Quote from: meyergru on November 21, 2024, 03:57:44 PM
With ICMP, this is different. There is no port, only an ICMP subtype. Other than that, there are only (src_ip, dst_ip). Thus, you can only decide based on "soft" factors ("related"), like if within the last few seconds, you saw ICMP traffic between both parties that might explain why another ICMP packet is seen (and being passed).

Let's see the trace, OP is most probably hitting something similar as this:

https://forum.opnsense.org/index.php?topic=36152.msg176859#msg176859

As you already expained there's no state in ICMP buth there is relation based on sequence id, if these are non-unique you get the scenario as described. That's why it's interesting to see if this behaviour can also be seen with TCP (probably not).

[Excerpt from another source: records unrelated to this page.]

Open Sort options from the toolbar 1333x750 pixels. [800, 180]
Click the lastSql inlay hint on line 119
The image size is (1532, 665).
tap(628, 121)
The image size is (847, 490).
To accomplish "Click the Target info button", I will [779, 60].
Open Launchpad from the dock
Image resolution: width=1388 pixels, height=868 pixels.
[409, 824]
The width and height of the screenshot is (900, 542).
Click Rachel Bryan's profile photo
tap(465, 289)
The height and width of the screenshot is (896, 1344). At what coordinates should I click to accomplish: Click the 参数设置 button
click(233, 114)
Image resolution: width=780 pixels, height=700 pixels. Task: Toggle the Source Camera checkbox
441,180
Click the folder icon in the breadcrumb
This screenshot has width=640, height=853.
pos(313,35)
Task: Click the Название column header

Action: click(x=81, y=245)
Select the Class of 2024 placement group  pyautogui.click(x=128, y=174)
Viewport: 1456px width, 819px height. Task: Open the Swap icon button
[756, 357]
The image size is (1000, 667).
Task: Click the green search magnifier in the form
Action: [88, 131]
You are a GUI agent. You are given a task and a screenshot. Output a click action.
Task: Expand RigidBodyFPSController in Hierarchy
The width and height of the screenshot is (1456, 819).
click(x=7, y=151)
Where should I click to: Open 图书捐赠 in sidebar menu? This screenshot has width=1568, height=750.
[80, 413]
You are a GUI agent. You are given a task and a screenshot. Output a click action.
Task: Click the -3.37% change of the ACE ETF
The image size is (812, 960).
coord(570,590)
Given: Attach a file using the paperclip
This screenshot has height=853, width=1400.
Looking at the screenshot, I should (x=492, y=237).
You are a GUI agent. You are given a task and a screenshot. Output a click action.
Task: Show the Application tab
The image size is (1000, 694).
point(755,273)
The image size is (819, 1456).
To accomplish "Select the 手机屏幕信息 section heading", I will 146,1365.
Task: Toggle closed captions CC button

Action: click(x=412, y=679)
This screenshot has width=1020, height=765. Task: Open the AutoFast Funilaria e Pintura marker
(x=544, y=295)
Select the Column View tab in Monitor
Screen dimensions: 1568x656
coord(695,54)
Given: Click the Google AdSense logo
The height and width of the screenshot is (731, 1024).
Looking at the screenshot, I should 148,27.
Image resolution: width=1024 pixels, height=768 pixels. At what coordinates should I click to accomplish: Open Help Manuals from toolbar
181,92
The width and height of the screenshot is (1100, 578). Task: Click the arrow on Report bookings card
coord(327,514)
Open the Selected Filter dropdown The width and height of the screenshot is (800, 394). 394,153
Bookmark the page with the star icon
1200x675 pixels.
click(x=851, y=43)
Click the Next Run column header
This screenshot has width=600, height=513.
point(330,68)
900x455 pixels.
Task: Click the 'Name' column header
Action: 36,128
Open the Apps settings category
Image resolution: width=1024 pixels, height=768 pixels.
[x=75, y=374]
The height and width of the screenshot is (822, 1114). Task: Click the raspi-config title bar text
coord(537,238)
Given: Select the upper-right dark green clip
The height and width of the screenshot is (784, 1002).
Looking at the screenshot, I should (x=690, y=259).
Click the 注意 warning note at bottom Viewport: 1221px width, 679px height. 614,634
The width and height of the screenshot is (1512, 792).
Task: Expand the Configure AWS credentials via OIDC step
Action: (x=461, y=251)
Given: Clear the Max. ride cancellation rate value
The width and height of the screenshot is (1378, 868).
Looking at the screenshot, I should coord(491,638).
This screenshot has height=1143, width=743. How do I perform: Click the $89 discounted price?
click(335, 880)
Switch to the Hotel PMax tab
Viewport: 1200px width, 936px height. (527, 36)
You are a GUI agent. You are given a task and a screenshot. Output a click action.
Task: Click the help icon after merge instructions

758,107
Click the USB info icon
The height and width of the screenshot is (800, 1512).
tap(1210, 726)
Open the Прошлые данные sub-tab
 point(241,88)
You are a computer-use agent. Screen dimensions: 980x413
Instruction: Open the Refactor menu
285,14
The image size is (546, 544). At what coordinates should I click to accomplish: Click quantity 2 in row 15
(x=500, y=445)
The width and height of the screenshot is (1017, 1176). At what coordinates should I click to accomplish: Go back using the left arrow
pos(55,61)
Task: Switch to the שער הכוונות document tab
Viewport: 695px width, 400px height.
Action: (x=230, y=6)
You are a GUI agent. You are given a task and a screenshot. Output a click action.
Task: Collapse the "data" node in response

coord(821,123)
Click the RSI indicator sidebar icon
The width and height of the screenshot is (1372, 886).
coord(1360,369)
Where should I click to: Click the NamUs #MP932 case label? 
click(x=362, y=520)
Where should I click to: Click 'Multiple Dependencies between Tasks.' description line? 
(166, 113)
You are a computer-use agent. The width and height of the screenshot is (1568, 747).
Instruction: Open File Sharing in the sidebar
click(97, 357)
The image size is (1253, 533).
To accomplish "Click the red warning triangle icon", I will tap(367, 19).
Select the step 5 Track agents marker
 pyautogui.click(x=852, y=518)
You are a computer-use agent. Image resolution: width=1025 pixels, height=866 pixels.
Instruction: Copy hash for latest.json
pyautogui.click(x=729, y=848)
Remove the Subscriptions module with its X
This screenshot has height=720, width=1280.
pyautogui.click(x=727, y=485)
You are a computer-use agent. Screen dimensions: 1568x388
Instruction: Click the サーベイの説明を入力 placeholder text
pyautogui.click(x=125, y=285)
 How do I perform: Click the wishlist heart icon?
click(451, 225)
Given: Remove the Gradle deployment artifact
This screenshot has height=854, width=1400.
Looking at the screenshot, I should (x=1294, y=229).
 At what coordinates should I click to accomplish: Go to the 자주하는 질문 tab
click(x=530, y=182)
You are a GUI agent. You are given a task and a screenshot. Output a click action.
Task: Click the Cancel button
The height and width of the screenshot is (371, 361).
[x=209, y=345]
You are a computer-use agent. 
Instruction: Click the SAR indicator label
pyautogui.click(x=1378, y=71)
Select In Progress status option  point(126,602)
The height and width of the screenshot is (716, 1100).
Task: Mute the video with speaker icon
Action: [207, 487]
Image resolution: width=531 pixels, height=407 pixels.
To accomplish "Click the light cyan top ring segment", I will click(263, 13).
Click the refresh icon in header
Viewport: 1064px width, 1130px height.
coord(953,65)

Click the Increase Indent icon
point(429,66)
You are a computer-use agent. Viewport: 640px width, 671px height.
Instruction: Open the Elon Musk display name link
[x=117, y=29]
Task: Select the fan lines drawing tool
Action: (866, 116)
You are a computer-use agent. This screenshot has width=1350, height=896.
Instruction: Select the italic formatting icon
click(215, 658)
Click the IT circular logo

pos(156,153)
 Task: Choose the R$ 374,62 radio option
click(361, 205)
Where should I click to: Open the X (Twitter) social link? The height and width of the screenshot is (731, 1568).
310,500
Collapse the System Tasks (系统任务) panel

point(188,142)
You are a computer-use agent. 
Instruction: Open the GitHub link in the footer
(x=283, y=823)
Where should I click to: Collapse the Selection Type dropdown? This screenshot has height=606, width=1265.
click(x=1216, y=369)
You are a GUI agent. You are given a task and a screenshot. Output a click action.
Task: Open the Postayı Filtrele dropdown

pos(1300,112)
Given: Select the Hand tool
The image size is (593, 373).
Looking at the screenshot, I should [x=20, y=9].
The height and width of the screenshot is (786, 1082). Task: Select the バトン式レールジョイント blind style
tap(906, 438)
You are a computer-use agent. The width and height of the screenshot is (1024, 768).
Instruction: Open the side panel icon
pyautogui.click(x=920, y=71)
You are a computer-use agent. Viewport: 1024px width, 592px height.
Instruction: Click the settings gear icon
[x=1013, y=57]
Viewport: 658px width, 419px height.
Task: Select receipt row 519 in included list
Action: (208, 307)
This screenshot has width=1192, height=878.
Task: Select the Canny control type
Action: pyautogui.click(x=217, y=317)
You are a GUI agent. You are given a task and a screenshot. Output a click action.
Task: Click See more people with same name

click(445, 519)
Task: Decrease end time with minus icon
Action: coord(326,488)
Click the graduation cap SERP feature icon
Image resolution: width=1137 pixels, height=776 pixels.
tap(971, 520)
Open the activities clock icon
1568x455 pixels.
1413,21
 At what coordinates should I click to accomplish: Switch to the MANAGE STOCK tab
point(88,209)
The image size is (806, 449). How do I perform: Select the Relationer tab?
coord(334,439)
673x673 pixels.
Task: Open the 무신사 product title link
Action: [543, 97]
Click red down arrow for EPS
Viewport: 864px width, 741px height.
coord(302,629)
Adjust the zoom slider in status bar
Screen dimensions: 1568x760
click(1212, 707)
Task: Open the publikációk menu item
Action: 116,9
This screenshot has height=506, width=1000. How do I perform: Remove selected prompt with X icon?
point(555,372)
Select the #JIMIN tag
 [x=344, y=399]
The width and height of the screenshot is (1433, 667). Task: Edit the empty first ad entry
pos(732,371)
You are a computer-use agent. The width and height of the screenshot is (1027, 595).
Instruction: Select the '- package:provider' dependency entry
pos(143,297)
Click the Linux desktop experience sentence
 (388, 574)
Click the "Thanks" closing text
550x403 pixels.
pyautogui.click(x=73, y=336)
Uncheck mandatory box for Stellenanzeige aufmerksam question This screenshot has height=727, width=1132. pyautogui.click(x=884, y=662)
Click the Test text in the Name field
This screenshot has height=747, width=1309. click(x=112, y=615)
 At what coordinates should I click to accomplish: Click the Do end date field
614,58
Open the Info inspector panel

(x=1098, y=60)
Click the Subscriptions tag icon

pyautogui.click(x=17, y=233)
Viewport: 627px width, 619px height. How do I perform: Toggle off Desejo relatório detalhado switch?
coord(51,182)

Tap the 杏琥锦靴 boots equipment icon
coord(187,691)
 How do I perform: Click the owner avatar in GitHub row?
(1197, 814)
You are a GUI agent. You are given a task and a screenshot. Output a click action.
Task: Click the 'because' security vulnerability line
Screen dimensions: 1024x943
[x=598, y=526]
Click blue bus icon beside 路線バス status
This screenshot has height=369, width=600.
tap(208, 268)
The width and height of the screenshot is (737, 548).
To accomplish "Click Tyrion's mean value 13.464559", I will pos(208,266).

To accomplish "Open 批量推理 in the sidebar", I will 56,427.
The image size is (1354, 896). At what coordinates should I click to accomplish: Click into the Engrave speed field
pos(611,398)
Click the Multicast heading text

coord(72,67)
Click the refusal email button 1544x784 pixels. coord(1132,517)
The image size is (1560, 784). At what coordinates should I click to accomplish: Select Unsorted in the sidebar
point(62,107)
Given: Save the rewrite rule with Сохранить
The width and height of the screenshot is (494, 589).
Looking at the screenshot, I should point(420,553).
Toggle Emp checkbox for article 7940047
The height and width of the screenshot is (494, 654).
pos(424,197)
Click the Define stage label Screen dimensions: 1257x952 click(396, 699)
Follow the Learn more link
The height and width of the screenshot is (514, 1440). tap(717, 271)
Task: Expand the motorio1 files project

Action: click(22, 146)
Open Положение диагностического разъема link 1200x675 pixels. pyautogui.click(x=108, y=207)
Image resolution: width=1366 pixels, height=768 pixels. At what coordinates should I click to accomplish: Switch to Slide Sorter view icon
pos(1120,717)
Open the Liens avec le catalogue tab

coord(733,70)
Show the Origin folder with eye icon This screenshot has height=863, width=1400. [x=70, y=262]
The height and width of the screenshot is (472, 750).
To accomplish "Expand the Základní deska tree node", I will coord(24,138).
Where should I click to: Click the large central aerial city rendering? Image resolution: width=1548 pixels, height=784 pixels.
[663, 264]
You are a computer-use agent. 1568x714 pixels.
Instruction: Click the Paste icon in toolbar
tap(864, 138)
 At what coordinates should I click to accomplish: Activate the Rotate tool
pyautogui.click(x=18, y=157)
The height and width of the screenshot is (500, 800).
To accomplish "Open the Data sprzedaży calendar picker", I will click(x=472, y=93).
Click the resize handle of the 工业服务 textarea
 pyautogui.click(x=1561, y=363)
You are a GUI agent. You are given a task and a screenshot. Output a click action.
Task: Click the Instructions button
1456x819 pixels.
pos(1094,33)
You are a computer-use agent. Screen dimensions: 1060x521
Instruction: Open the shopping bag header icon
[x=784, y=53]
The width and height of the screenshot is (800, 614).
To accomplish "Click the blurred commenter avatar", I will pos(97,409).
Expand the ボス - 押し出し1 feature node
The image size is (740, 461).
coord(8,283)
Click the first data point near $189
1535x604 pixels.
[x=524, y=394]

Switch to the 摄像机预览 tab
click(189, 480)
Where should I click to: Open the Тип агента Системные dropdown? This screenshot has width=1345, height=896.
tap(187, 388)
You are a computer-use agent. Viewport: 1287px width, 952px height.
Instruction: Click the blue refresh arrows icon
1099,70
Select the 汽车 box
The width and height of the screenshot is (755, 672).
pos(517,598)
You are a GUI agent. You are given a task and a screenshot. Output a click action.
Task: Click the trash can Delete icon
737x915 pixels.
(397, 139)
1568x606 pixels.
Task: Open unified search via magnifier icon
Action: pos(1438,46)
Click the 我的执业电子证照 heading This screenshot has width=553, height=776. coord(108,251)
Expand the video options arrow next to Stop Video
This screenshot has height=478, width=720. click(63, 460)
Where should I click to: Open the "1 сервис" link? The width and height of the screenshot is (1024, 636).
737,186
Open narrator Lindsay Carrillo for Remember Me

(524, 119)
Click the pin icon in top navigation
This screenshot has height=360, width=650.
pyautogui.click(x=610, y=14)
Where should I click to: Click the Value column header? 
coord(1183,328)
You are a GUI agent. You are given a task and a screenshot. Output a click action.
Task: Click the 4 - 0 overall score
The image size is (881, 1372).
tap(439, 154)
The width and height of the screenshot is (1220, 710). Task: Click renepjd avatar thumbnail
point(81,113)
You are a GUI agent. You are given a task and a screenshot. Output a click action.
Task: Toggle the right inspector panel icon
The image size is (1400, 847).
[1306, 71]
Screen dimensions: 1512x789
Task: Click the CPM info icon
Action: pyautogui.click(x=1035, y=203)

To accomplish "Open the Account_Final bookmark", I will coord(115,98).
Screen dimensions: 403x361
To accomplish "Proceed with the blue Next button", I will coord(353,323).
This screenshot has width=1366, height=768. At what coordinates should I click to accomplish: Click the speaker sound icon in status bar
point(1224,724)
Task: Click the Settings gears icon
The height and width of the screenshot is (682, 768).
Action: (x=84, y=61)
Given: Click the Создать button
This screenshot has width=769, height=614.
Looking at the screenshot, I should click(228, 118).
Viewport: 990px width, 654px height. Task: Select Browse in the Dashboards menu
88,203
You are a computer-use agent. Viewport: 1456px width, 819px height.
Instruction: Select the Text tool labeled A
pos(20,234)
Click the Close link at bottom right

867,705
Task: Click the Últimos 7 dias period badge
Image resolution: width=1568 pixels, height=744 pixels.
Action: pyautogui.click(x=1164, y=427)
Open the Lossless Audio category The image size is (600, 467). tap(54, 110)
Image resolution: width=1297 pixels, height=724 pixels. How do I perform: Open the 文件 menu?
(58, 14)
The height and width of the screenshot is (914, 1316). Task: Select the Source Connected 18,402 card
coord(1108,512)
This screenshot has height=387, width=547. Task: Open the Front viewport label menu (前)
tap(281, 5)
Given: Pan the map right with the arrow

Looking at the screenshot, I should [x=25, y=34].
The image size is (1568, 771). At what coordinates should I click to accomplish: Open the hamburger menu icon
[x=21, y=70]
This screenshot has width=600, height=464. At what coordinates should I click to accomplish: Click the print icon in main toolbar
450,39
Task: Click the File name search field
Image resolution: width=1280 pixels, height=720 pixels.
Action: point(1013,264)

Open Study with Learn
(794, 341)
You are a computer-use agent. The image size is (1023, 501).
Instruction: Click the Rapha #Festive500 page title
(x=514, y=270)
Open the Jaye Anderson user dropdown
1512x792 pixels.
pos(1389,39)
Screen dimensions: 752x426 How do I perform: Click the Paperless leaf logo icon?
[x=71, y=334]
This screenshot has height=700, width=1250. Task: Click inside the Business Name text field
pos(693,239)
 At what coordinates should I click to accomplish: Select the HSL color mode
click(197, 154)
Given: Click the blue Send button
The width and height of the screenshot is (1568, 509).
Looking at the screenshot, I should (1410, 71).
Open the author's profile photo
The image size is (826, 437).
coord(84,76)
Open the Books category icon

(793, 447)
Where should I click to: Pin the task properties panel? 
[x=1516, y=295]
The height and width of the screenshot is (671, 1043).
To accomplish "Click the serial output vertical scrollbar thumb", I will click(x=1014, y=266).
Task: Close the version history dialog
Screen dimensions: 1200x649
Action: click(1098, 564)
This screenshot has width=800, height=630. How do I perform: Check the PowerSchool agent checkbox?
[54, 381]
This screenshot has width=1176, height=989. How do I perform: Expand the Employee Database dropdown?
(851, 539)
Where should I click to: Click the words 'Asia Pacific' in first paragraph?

There is a sequence number, correct, but since you can "smoke ping" and there is no foreseeable sequence in which packets get transmitted, you cannot decide based on the sequence number (or, in other words: even if you used something akin to a "catch range", it would be just as good as an abitrary time range).
Intel N100, 4 x I226-V, 16 GByte, 256 GByte NVME, ZTE F6005

1100 down / 440 up, Bufferbloat A+

Quote from: meyergru on November 21, 2024, 05:00:12 PM
There is a sequence number, correct, but since you can "smoke ping" and there is no foreseeable sequence in which packets get transmitted, you cannot decide based on the sequence number (or, in other words: even if you used something akin to a "catch range", it would be just as good as an abitrary time range).

You can't decide anything indeed, it's the "related" behaviour baked into the ICMP network code. As explained in the link above, if your infrastructure somehow sends all ICMP with id=0x0001 you get exactly the behaviour described by the OP. So you need to fix your infra (ie the sequence id's) in that case, not something your firewall (OPNsense et all) can fix.